“I know you can’t read this from the back there,” the presenter apologizes to a screen so full of words you would think the entire speech had been crammed into one slide. This is just the first of a seemingly endless string of slides I can’t read, charts so full of numbers I can’t decipher the meaning, and clip art so clichéd I can’t help but roll my eyes and sigh. It is not long before I’m presented with an incredibly dense graph I can’t make any sense of since he keeps interrupting my concentration with actual talking. “When is he going to come to the point already?” I think to myself as I start to doodle in the margins of the handout of the PowerPoint slides for the very talk I’m currently sitting through. Why did he even bother with a presentation? He could have just emailed us all of the handout and saved us from this painful, dull spectacle. As he reads from his slides and belabors his statistics, my mind drifts to grocery lists and the upcoming weekend. I can think of a hundred better uses for an hour.

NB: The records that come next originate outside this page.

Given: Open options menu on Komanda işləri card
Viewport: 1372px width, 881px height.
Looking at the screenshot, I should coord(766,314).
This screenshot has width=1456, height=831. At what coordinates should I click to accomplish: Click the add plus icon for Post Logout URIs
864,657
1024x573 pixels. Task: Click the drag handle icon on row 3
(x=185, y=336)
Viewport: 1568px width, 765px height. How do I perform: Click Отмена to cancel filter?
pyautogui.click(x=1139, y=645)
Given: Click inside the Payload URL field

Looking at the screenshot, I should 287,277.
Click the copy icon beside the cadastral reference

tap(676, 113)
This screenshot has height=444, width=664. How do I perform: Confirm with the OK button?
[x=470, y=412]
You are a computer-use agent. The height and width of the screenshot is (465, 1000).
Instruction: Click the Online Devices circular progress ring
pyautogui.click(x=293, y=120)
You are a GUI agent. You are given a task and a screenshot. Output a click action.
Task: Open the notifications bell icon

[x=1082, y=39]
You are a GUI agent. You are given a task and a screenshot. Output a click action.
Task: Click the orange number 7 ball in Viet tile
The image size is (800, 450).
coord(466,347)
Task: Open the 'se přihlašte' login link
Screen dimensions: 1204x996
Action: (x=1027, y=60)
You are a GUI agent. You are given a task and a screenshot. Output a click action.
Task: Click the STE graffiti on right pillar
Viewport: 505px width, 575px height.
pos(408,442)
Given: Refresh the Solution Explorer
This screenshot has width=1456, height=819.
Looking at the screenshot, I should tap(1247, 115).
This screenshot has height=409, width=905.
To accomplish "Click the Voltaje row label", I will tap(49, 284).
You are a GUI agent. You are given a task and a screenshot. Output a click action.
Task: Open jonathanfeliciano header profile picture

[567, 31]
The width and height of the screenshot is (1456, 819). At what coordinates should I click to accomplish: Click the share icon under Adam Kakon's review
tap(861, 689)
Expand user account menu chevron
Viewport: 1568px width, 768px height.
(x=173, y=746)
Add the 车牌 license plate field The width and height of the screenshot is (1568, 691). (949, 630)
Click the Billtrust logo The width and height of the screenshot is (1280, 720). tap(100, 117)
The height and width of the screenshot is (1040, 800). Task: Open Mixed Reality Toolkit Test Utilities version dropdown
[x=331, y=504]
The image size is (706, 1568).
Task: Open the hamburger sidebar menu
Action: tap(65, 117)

It seems nearly impossible to see a presentation that doesn’t revolve around a lengthy PowerPoint, so much so that you might think it was a requirement for giving a speech. The phrase “death by PowerPoint” was coined in response to the ubiquitous, wordy, and intellectually deadening presentations that focus on the slides rather than the content or the presenter. With the speaker reading directly from the slides, or worse, showing slides with text so small that it can’t be read, viewers are often left wondering what the need for the presentation is at all. A simple handout would convey the message and save everyone’s time. PowerPoint, however, is just one of the visual aids available to you as a speaker. Your ability to incorporate the right visual aid at the right time and in the right format can have a powerful effect on your audience. Because your message is the central focus of your speech, you only want to add visual aids that enhance your message, clarify the meaning of your words, target the emotions of your audience, and/or show what words fail to clearly describe.
A visual image is a simple thing, a picture that enters the eyes. ~ Roy H. Williams
Learning how to create effective visuals that resonate with your audience is important for a quality presentation. Understanding basic principles of how visual information is processed alone and in combination with audio information can make or break your visuals’ effectiveness and impact. Incorporating visuals into your speech that complement your words rather than stand in place of them or distract from them, will set you apart from other presenters, increase your credibility, and make a bigger and more memorable impact on your audience.